Thanks so much for the reply. When I look at just the tuned receiver tank and antenna, I still don't see much. The transmitter has to be within a foot or so to get a good signal of 10-20mv.

Is that with the 1K resistor disconnected?. With that resistor disconnected, you should be able to see a nice sharp peak on the scope as you tune the tuned circuit.
 
Yes, that is with the resister removed. Maybe my breadboard connections are poor. It did respond fine when I injected a signal into the tuned circuit from my signal generator. It tuned fine in the 150 - 250Khz range.
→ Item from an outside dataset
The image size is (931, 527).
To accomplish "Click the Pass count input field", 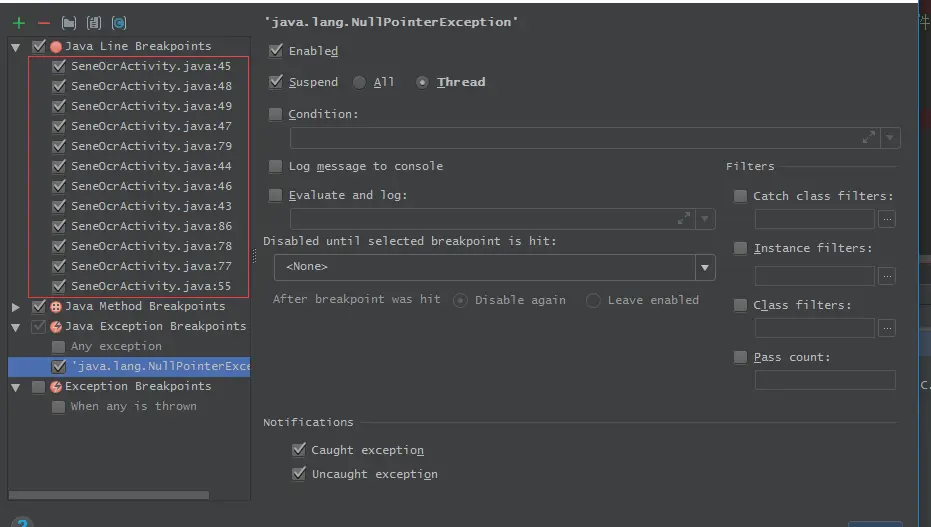I will 825,380.
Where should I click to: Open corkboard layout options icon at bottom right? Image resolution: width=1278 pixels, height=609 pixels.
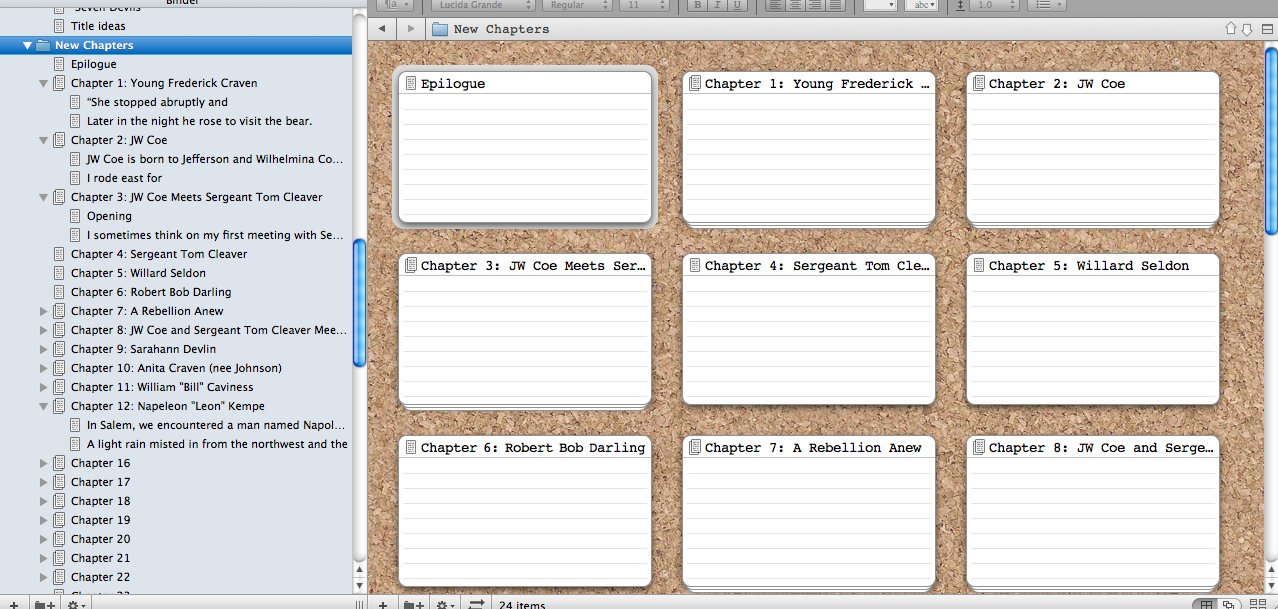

If I can't see it at the receiver is there any way to prove the transmitter is putting the signal out? I tried to pick up a harmonic on my AM radio but no luck.
 
The transmitter really should have a resonant antenna. At these low frequencies, the antenna will be a small part of a wavelength, so the larger the better. Try making a resonant coil 2 feet in diameter as the transmitter antenna. At 200kHz, try 7 turns on 24 inch dia form and 0.01uF capacitor.